> WHAT YOU HAVE TO DO
In the listing that follows, the range to quote begins at the line that has "How do I perform: Enable" and ends after the line that has "Viewport: 868px width, 621px height."; quote it verbatim and add nothing.

::::

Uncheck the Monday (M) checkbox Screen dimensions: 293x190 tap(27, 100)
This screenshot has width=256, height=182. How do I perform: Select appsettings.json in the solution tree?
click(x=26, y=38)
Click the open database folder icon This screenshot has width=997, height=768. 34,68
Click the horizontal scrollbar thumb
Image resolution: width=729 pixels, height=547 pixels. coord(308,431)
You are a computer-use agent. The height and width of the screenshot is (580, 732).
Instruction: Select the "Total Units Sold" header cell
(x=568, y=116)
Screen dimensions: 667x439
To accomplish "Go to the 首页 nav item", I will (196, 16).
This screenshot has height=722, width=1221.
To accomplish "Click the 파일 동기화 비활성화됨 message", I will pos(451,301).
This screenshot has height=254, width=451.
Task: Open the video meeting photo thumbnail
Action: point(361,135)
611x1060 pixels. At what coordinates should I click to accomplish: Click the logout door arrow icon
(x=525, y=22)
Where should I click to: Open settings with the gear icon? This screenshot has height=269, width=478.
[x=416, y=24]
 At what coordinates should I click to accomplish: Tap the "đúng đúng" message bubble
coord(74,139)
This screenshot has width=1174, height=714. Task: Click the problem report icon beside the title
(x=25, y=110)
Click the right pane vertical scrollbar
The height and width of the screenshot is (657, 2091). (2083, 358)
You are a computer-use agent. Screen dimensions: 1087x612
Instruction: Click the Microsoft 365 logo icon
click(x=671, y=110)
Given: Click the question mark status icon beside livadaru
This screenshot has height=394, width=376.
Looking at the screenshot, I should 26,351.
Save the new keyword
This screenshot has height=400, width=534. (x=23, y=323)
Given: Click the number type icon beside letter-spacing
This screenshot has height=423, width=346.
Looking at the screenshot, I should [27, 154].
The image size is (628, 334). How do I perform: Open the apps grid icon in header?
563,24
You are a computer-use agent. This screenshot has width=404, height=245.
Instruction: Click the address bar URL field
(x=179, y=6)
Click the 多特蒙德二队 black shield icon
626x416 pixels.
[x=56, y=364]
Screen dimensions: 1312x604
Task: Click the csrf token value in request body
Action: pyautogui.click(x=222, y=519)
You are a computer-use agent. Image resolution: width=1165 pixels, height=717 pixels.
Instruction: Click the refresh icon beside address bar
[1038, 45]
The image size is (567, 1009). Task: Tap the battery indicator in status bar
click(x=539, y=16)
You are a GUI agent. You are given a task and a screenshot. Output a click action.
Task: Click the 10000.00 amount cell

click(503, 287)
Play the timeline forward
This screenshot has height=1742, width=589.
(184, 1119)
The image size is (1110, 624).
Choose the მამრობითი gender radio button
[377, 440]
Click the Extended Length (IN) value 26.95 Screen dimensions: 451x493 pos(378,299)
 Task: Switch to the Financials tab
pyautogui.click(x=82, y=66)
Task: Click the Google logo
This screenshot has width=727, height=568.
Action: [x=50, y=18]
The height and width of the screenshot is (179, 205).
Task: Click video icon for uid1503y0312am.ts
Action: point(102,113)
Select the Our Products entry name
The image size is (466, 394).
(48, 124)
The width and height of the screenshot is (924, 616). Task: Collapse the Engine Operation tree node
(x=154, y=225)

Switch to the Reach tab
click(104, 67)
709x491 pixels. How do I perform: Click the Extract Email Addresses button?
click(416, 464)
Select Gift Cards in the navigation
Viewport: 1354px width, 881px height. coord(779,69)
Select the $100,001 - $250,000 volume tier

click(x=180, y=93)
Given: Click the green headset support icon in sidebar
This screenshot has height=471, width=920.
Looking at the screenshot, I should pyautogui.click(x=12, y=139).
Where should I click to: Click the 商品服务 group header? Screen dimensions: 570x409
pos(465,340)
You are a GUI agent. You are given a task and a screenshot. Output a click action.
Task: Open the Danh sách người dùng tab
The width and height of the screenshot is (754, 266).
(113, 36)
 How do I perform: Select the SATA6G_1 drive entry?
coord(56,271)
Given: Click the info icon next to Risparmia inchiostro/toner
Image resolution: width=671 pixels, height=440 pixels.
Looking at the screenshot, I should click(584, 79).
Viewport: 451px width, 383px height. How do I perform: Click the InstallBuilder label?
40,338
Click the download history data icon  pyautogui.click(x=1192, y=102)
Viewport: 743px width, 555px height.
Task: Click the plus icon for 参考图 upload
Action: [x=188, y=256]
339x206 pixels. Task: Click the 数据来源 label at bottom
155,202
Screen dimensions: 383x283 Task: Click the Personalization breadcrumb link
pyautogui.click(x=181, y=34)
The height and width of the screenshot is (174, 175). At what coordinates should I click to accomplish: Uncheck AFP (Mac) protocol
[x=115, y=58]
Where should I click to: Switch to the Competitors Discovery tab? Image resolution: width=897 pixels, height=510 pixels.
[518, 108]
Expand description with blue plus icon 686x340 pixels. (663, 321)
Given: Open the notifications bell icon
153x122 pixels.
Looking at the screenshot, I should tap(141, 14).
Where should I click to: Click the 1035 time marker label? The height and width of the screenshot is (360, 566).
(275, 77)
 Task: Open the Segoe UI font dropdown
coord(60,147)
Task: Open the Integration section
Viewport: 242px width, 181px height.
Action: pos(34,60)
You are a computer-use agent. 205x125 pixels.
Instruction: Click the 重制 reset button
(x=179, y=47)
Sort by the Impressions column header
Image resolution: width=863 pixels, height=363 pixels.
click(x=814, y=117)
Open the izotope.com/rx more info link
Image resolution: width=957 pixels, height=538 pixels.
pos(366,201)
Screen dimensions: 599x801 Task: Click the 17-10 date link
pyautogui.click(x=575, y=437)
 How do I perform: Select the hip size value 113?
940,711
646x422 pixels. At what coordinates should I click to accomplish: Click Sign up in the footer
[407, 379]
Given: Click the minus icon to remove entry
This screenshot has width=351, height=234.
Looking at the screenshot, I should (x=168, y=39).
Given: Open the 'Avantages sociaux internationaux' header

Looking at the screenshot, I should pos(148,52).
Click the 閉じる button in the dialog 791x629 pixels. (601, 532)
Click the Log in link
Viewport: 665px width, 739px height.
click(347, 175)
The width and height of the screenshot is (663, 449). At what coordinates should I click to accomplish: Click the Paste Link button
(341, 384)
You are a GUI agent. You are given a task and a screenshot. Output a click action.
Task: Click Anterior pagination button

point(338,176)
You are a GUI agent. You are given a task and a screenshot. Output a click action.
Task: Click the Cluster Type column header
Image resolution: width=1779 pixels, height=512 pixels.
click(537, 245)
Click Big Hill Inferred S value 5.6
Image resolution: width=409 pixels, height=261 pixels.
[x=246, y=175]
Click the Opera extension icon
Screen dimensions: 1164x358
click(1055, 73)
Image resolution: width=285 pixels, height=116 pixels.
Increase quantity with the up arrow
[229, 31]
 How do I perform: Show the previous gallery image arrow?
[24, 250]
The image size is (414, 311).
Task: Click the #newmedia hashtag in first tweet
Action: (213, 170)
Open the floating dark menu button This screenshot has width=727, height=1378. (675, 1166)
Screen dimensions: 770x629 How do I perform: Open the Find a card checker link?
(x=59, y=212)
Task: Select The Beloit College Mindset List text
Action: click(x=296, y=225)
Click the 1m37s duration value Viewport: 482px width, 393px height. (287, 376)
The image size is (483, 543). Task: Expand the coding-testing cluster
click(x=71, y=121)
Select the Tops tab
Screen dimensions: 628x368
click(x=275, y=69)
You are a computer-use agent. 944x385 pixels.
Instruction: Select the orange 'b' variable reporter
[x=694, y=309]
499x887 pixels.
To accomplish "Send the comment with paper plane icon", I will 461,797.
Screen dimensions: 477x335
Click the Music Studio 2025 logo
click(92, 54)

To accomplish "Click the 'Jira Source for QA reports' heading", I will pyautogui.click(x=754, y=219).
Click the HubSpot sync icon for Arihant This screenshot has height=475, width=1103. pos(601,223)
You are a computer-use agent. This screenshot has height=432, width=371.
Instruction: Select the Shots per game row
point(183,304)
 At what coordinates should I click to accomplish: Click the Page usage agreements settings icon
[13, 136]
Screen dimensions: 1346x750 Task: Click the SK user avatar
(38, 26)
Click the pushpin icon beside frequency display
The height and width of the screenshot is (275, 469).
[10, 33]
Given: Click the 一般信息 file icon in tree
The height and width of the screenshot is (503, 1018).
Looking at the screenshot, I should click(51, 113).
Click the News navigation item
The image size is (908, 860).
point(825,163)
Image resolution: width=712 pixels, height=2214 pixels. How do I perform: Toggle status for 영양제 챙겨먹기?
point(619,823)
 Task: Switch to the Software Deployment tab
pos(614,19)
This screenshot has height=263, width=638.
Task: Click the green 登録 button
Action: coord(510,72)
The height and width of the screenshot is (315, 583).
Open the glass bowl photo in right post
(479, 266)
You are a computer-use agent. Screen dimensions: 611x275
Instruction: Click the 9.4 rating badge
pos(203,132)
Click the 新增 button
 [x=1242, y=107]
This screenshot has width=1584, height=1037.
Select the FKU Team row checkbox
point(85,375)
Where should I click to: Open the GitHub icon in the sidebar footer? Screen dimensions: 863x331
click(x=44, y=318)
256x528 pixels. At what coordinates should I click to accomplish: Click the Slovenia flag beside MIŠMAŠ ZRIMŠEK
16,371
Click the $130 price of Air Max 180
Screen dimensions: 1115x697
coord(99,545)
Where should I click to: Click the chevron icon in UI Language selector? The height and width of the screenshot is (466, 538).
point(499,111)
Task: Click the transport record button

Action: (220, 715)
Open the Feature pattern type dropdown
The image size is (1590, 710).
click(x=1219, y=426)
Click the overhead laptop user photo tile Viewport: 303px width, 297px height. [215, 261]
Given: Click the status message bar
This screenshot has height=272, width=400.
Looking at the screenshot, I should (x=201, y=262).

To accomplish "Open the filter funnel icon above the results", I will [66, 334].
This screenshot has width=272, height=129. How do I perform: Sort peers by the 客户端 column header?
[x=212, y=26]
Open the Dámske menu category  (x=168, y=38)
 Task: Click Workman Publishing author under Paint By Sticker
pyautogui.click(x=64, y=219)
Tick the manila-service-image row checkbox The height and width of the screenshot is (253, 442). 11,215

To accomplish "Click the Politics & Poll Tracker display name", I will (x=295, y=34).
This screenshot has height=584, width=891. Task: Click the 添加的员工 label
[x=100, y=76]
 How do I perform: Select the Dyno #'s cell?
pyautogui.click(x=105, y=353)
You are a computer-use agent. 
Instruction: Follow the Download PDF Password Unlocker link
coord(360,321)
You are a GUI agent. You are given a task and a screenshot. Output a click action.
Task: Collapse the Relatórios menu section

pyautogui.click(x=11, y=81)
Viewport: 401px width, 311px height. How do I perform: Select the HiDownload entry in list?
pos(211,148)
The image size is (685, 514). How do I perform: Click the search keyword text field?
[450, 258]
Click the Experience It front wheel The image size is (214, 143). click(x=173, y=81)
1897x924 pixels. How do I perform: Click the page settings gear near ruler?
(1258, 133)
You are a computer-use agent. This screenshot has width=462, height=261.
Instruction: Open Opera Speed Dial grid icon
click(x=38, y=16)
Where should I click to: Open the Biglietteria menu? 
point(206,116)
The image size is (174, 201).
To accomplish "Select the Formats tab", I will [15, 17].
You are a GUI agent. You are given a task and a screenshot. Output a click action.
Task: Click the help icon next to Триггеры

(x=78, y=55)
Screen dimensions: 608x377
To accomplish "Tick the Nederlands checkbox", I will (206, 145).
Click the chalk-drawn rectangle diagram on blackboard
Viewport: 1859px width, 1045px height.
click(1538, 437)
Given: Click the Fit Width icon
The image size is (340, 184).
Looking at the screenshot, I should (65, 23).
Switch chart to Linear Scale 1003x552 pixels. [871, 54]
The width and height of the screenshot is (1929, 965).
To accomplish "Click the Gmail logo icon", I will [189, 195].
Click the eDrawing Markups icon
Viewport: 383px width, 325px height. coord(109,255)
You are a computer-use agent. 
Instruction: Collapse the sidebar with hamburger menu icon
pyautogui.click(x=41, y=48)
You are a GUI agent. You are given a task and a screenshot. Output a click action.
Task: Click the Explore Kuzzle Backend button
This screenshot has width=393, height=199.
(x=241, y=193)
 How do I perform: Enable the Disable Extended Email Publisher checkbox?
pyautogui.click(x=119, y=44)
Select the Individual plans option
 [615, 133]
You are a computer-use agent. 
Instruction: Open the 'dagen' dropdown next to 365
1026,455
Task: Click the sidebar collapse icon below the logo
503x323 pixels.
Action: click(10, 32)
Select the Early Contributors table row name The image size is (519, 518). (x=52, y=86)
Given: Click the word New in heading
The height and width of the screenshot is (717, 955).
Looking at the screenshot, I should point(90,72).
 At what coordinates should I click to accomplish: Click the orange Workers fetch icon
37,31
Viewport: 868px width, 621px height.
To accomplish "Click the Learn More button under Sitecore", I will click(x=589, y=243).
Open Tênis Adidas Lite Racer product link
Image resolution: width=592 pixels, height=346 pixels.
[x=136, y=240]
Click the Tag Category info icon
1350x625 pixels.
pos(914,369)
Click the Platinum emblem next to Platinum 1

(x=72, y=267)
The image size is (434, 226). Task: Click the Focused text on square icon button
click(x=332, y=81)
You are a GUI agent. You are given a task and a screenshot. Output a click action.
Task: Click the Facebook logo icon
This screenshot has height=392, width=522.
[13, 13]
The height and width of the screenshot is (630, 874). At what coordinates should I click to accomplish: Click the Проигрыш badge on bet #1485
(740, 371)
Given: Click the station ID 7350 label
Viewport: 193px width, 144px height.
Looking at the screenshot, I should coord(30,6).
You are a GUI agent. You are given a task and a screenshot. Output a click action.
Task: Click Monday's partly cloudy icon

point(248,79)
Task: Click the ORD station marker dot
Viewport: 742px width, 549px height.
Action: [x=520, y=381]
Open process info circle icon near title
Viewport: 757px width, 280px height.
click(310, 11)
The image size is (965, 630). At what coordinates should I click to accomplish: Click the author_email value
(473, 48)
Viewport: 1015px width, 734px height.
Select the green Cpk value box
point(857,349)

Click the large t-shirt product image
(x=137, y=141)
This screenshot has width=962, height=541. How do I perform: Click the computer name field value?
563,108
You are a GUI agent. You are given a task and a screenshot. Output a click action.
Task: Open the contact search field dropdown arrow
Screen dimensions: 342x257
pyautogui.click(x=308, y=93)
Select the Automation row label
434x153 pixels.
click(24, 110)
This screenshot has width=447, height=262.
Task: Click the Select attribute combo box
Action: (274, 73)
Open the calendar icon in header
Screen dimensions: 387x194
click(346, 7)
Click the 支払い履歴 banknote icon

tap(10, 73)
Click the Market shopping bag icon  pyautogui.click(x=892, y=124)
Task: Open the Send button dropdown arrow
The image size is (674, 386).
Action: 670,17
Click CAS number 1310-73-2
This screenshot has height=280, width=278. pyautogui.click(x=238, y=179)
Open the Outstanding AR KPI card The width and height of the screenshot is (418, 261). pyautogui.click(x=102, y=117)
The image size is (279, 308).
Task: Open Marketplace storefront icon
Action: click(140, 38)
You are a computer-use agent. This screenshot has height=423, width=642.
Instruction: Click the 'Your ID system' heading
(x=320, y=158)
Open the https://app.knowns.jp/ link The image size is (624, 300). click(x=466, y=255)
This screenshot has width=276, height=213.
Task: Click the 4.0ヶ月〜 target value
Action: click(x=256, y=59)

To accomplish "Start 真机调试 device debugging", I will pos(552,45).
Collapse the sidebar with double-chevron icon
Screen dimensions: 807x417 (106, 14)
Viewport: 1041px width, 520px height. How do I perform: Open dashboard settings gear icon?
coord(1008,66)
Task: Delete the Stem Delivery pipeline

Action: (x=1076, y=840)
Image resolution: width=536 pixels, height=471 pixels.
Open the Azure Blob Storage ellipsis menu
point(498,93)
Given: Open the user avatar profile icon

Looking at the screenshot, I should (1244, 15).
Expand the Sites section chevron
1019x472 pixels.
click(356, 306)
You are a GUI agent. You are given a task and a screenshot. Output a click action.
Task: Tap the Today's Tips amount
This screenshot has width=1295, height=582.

::::

> FINISHED EXERCISE
 How do I perform: Enable the Disable Extended Email Publisher checkbox?
pyautogui.click(x=119, y=44)
Select the Individual plans option
 [615, 133]
You are a computer-use agent. 
Instruction: Open the 'dagen' dropdown next to 365
1026,455
Task: Click the sidebar collapse icon below the logo
503x323 pixels.
Action: click(10, 32)
Select the Early Contributors table row name The image size is (519, 518). (x=52, y=86)
Given: Click the word New in heading
The height and width of the screenshot is (717, 955).
Looking at the screenshot, I should point(90,72).
 At what coordinates should I click to accomplish: Click the orange Workers fetch icon
37,31
Viewport: 868px width, 621px height.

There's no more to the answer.